(Provided text)

+---+

March 18 @ 12:00 pm1:00 pm CDT

Levan Book Chat – Righting the American Dream

USC Center for the Political Future

Location: Online

A discussion of Diane Winston’s new book, Righting the American Dream: How the Media Mainstreamed Reagan’s Evangelical Vision (University of Chicago Press, 2023). The author will be joined in conversation by Darren Dochuk (University of Notre Dame) and Lerone A. Martin (Stanford University), moderated by Kamy Akhavan (USC). Co-organized by the USC Center for the Political Future. Registration is required: REGISTER HERE

 

About the Book: A provocative new history of how the news media facilitated the Reagan Revolution and the rise of the religious Right.

 

After two years in the White House, an aging and increasingly unpopular Ronald Reagan looked like a one-term president, but in 1983 something changed. Reagan spoke of his embattled agenda as a spiritual rather than a political project and cast his vision for limited government and market economics as the natural outworking of religious conviction. The news media broadcast this message with enthusiasm, and white evangelicals rallied to the president’s cause. With their support, Reagan won reelection and continued to dismantle the welfare state, unraveling a political consensus that stood for half a century.

+---+

(Aim 1) Reproduce word for word the portion of the event listing from "After two years" up to and including "half a century.".
(Aim 2) List every person the event listing names as taking part in the discussion, with each one's role or stated affiliation.
The data that come next are separate material, unrelated to the event listing.

(Information given)
+---+

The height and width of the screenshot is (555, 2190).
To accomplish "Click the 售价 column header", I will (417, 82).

+---+

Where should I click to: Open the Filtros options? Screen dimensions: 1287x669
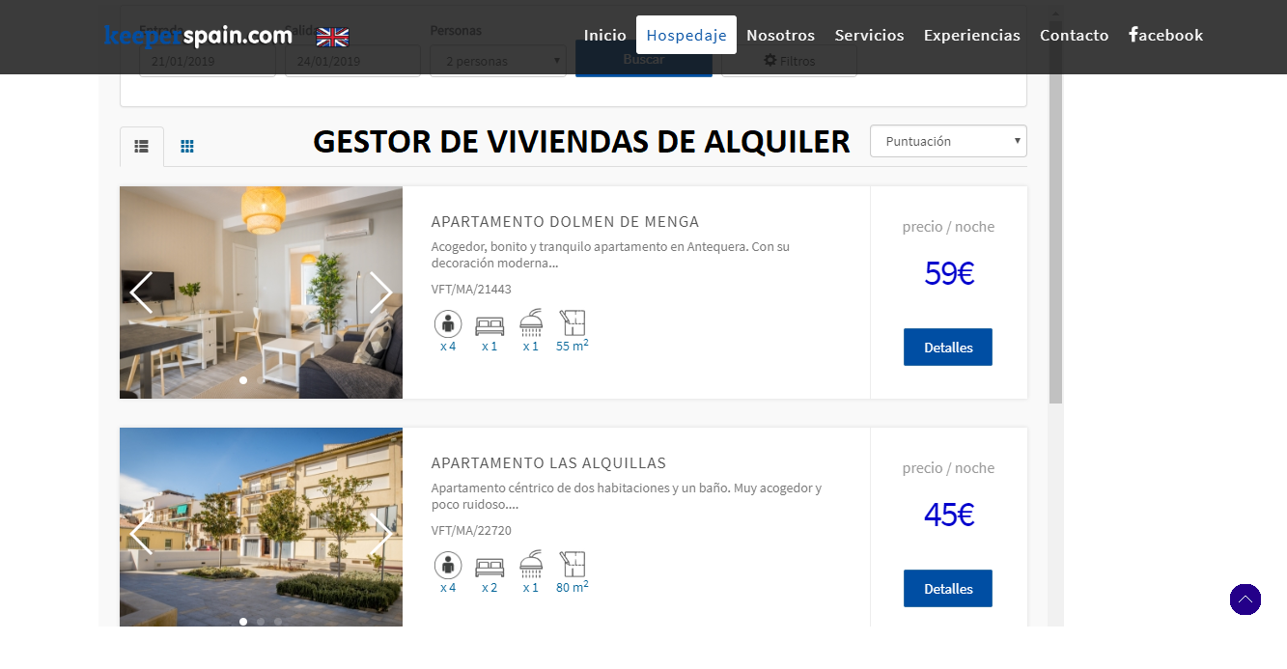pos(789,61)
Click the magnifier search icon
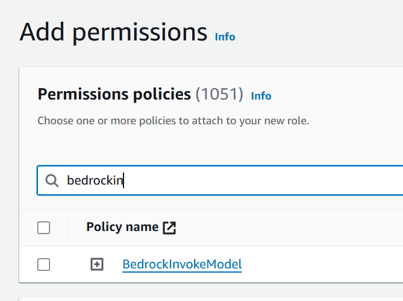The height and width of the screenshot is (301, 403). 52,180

+---+

(Exercise output 1)
After two years in the White House, an aging and increasingly unpopular Ronald Reagan looked like a one-term president, but in 1983 something changed. Reagan spoke of his embattled agenda as a spiritual rather than a political project and cast his vision for limited government and market economics as the natural outworking of religious conviction. The news media broadcast this message with enthusiasm, and white evangelicals rallied to the president’s cause. With their support, Reagan won reelection and continued to dismantle the welfare state, unraveling a political consensus that stood for half a century.

(Exercise output 2)
- Diane Winston, author of the book
- Darren Dochuk, University of Notre Dame
- Lerone A. Martin, Stanford University
- Kamy Akhavan, USC, moderator